Je
ne vais pas m'éterniser sur la description du trajet par l'Ascenseur
spatial. Le plus important est que ses concepteurs ont réussi à
minimiser l'accélération, qui culmine à 1,8 g. Ce qui est une
bonne chose si on veut emporter des choses fragiles (du genre :
ordinateurs, bébés, cerveaux humains...) Par contre, c'est trop
pour les vases de cristal. Tant mieux, vu que ça m'agacerait de
faire partie d'un projet révolutionnaire dont la réussite dépend
d'un vase...
Il
y a une autre raison à cette limitation de la vitesse. En théorie,
si rien ne freinait la cabine (un tore arrimé au câble par six
rails rigoureusement parallèles, disposés à 60° les uns des
autres) elle atteindrait la mirobolante vitesse de 48.000 km/h au
moment de sortir de l'atmosphère terrestre. Ce qui est, bien sûr,
le but recherché : échapper à la gravité. Le souci, c'est
qu'à partir de ce point, elle ne ferait qu'accélérer sans cesse
tant qu'elle ne rencontrerait pas d'obstacle. Ce qui implique que les
tireurs ont intérêt à sacrément bien viser ; la cabine n'est
en fait qu'une espèce de beignet dépourvu de la moindre capacité à
se diriger. Voilà pourquoi, au lieu de continuer sa course jusqu'au
bout du câble et de bénéficier de 100 % de l'effet catapulte,
ledit beignet se sépare en deux parties aux deux tiers du parcours;
la partie congrue (appelée le lest ; elle est censée être
vide au moment du largage, mais on raconte que certaines erreurs se
sont produites) va se perdre dans l'ionosphère où elle se
désintègre ; la partie habitée continue sa course vers sa
destination programmée. Si celle-ci a été bien estimée, bien sûr.
Pour
compenser la marge d'erreur, les Stations orbitales sont munies de
bras flexibles démesurés, capables d'aller "pêcher" les
cabines. J'ignore s'il y a eu des ratages depuis le début du
projet ; si c'est le cas, alors une boîte de conserve contenant
des échantillons d'humanité se balade quelque part dans le Système
solaire, et je préfère ne pas penser au temps qu'ils pourront y
survivre.
Parlons
plutôt technique : il a fallu attendre l'invention du frein à
matière noire pour construire le premier ascenseur spatial ;
ainsi que celle de l'accumulateur d'énerge cinétique, qui a permis
de rendre le projet rentable, donc faisable.
Bon.
Je gagne du temps. Ou j'en perds. Question de point de vue. Disons
que je cherche désormais à savoir à qui je vais adresser les mots
de ce journal jadis intime devenu de voyage. Et quel voyage ! Le
premier de son genre, et peut-être le dernier. Surtout si je porte
la poisse aux instruments de bord, comme je le fais généralement
avec tous les machins électroniques.
Tiens,
je parie que je ferai partie des premières victimes. Il y en aura
forcément, comme toujours lorsque des gens qui s'estiment supérieurs
à des inférieurs envoient ces derniers au casse-pipe (ça, c'est de
la logique rationnelle !). Du coup, ils découvriront mon
journal ensuite. Autant que je le leur adresse à eux, dans ce cas.

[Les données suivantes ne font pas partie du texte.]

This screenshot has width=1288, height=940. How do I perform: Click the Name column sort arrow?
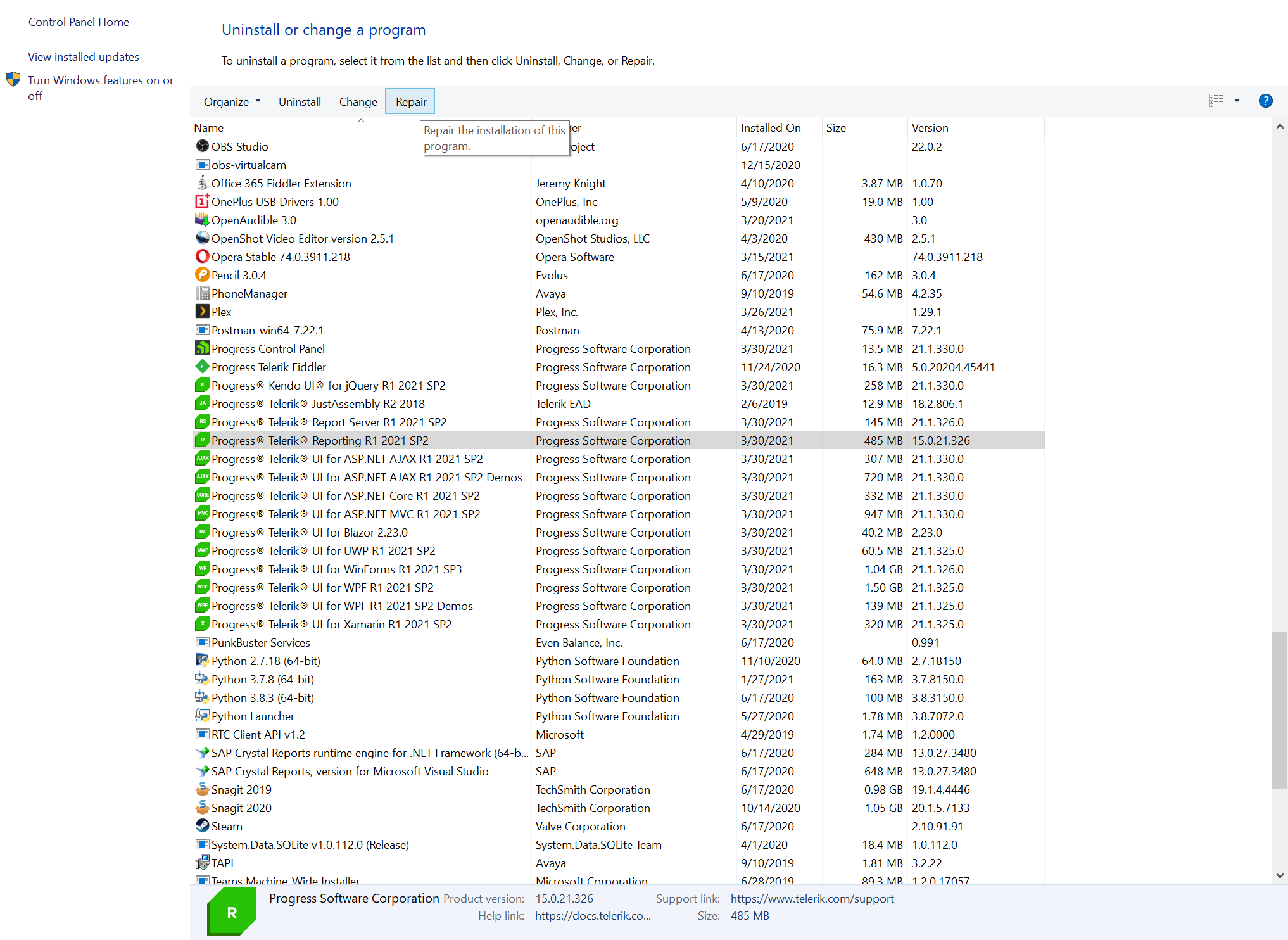click(x=361, y=120)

Ou alors à l'un de ceux que j'ai rencontrés à bord de la cabine
(sobrement baptisée TOR-18). Rencontrés est un bien grand mot ;
disons croisés.
D'abord,
il y a l'Anglais (ou l'Américain, je suis nulle en accents). Celui
qui a tenu à se présenter aux vingt-trois membres provisoires de
TOR-18, un par un, répétant à chaque fois : "Hi, my name
is Carl Gloubiyaourt ; I have a twin brother but he decided to
stay behind. I'd like you to call me Columbus II, if you don't mind."
J'ai
essayé de l'esquiver mais il m'a vu faire et m'a carrément foncé
dessus en arborant un sourire terrifiant. On ne peut pas éviter
quelqu'un dans un espace total de 123 m3 contenant 24
personnes. J'ai été stoïque, ai subi son laïus puis l'ai gratifié
de mon regard le plus noir, lâchant : "Aïe donte spique
angliche, beusteure" qui l'a laissé pour le moins perplexe.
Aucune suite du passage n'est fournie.